We slunk back to our conference room and stare at the walls and table littered with papers. Weeks of pulling data, drawing graphs, running complex simulations: REJECTED.
Our team’s substantial capital request to increase raw material production capacity had been denied! If our forecasts were correct, we’d be unable to meet customer demand in 12 months, resulting in a huge shortfall in potential sales.
What we needed to keep in mind, however, was that all good transformations begin with a “no.”
The request for capital may have been denied, but the problem still needed solving.
The VP who had denied our request had set us on a path of discovery and tool development that would later come to be known as the six sigma process.
We planned our attack using every quality tool we had at our disposal. We held daily stand up briefings, weekly reviews and monthly town hall meetings. We made the goals very visible, and each key process step had a chart on the wall with its current performance and yield goal. We had our rolling “top five” list and focused unceasingly to get the throughput up. We sat with our operators, removed queues, fixed bottlenecks, and re-ran simulations. We changed incentives, developed programs for operator recommendations and rewards and hired new engineers with new ideas. Like a NASA launch, we fired the rocket and at first there was very little motion. However, there were small improvements, then more and finally it began to snowball. Not only did we have enough capacity, but we actually found an excess of raw materials. We met our 12 month production target, and within 24 months, we were retiring some raw material production.
This event was many years ago, but its impact set the stage for multiple breakthrough projects that I would be privileged to lead. I think back frequently to those hard won lessons as I work to develop new business and product lines for clients. Most organizations start their innovation programs with large investments in tools to promote innovative thinking, ideation and creativity. Don’t get me wrong, if you don’t have a rich idea pool, these are good things to do. But if you do have a good starting point, this is equivalent to making more raw material, when what needs to happen is a close examination of the process of getting value from the idea itself. Michelangelo didn’t need more marble, what he needed were new, better tools with which to execute his vision.
Efficient implementation is as important as coming up with new ideas.
In my work, I have found that businesses usually have a sufficient seed stock of good ideas already residing within the organization, but many of the really good ones are just off the radar, and do not make it into the formal stage gates of innovation. So rather than signing off on a new R&D facility, what is really called for is a highly-targeted assessment of the leanness and flexibility of the innovation process as a whole.
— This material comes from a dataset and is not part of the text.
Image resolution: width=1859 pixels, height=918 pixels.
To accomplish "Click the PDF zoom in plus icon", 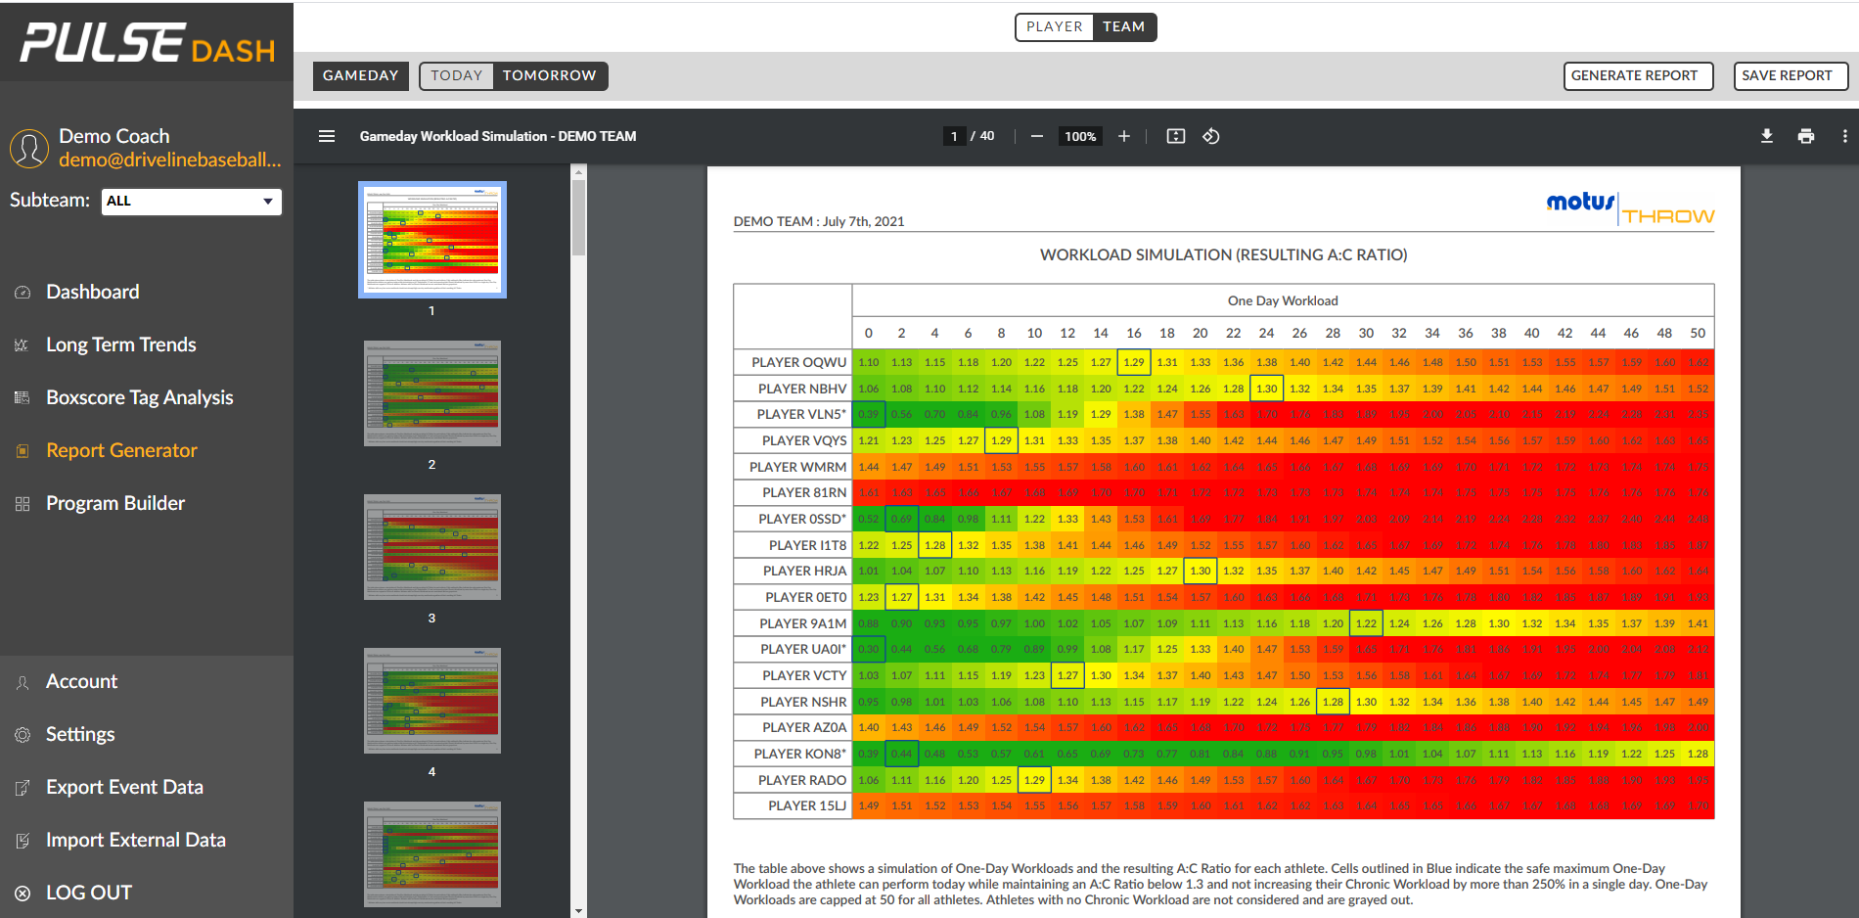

Now I’ll touch on a few points of high leverage.
4 Steps to Leaner Innovation
- Jump the gaps. I have either led or been part of every functional team between research and the customer and know the multiple force fields that exist which may prevent an idea or technology from making it to a product or service. The silos predominate many well-intended efforts to scale new technologies and business models into the organization. Examining those organizational boundaries is extremely fruitful ground for unclogging the innovation pipeline. For more information on this, see my post on developing organizational influence as an innovator.
- Fewer, fully. Senior management needs to realize that taking on a small number of innovative projects that are supported from idea to customer will lead to much better results than uncoordinated functional activity. Set cross cutting compensation incentives and hold reviews on the horizontal progress of key initiatives. I’ll deal with some examples of how this works down the road as well.
- Rocket fuel: Send R&D to the front lines. Systematically send the R&D team members out to the front lines with the sales team. Set metrics for customer visits by researchers, and give their insights wide circulation. Select at least one lead customer to be part of an advisory team of innovation, and invite them to a meeting at least once a year that includes time to present you their thoughts.
- Hold a frog kissing contest. Let it be known that team members can experience project failure without committing career hari kari. Well-known inventor and innovator Dean Kamen has an award for his team called the Frog Kissing Award. It is awarded to the team member with the highest quality “frog kiss.” This would be someone who fully committed to a new idea and took it to prototype only to see it not work out. What this does is create an all-in culture that celebrates and encourages smart and focused effort.
Have you ever seen a transformation that began with someone saying “no”?
Do you have a process for your R&D and sales teams to interact?